Carte blanche
Covid à l’hôpital: l’indispensable et difficile empathie des soignants (carte blanche)
Le Professeur Fabio Silvio Taccone est médecin intensiviste à l’hôpital Erasme de Bruxelles, un des responsables covid pour les unités de soins intensifs. Depuis près de deux ans, il se bat, au chevet des malades, avec une rare persévérance contre le virus. Il vient de perdre, à cause de ce virus, deux personnes qu’il connaissait très bien, qu’il a lui-même soignées et tenté de sauver.
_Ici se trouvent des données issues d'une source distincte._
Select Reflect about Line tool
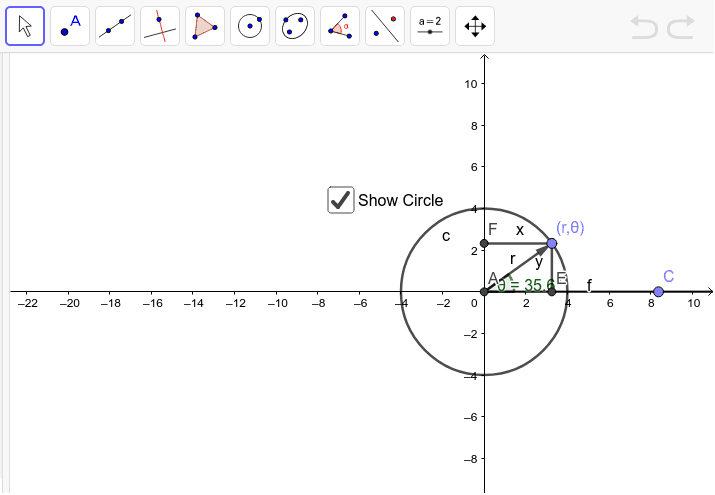Screen dimensions: 715x495 tap(385, 27)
Il a posté, en italien, sur son profil Facebook ce billet que nous avons traduit avec son accord et que nous lui avons demandé de pouvoir le publier sur notre site.
Une carte blanche du Professeur Fabio Silvio Taccone
Qu’est-ce que l’empathie ? C’est ce sentiment, cette capacité à comprendre l’état d’esprit des autres – le personnel médical en réanimation vit ce sentiment tous les jours, s’identifiant autant que possible aux émotions du patient et de sa famille.
Il est vrai toutefois qu’un peu de détachement – et pourquoi pas parfois un peu de cynisme – permet au personnel soignant de ne pas être noyé par le flot d’émotions, d’oublier un peu la souffrance et les morts dont ils sont témoins tous les jours et de continuer à s’occuper de la prochaine « affaire », du prochain patient, en espérant qu’une nouvelle vie sauvée puisse maintenir l’optimisme et la motivation qui sont toujours nécessaires pour exercer ce métier exigeant.
Avec l’arrivée de la Covid, l’obsession de trouver les soins les plus efficaces et d’avoir accès au matériel de protection PPE (dont les masques chirurgicaux et FFP2) ainsi que les vagues successives qui nous ont submergés, les longs débats avec des familles à cause de la désinformation sur les réseaux sociaux, les luttes vaccinales, les confinements, les vérités cachées du web ont parfois rendu notre travail de soignant mécanique, répétitif, obsessionnel… L’empathie a laissé beaucoup de place à la résignation et l’incompréhension. D’abord applaudi puis vilipendé, le personnel médical a été écrasé par la fatigue, la colère, l’indifférence, la négativité, l’inconnue du futur… et a sans doute voulu oublier, plus que d’habitude, la souffrance des patients pour ne pas alimenter la sienne de manière vertigineuse.
Ces deux dernières semaines, j’ai dû dire au revoir à deux personnes que je connaissais bien : un collègue médecin et un très bon coiffeur italien. Deux personnes qui se sont battues longtemps contre un ennemi trop fort qui a fini par les anéantir… Ces histoires m’ont fait réaliser comment, pour vraiment comprendre la Covid et ses répercussions sur le monde, il faut sentir et vivre de près la douleur, et aussi pouvoir accepter – avec beaucoup de difficulté – la « défaite » en tant que soignant, espérant avoir aidé les patients et les familles sur leur long parcours de séjour, de survie, d’espoir et de fin d’adieu. Le sentiment d’échec intérieur est difficile à supporter mais la conviction d’avoir été un soutien valable me maintient à flot. Salutation à Daniel et Salvatore ! Votre combat a contribué à accroître nos forces résiduelles pour affronter cette longue route … Kende Malamu … Ciao… vous avez laissé un souvenir merveilleux chez tous ceux qui vous ont connus.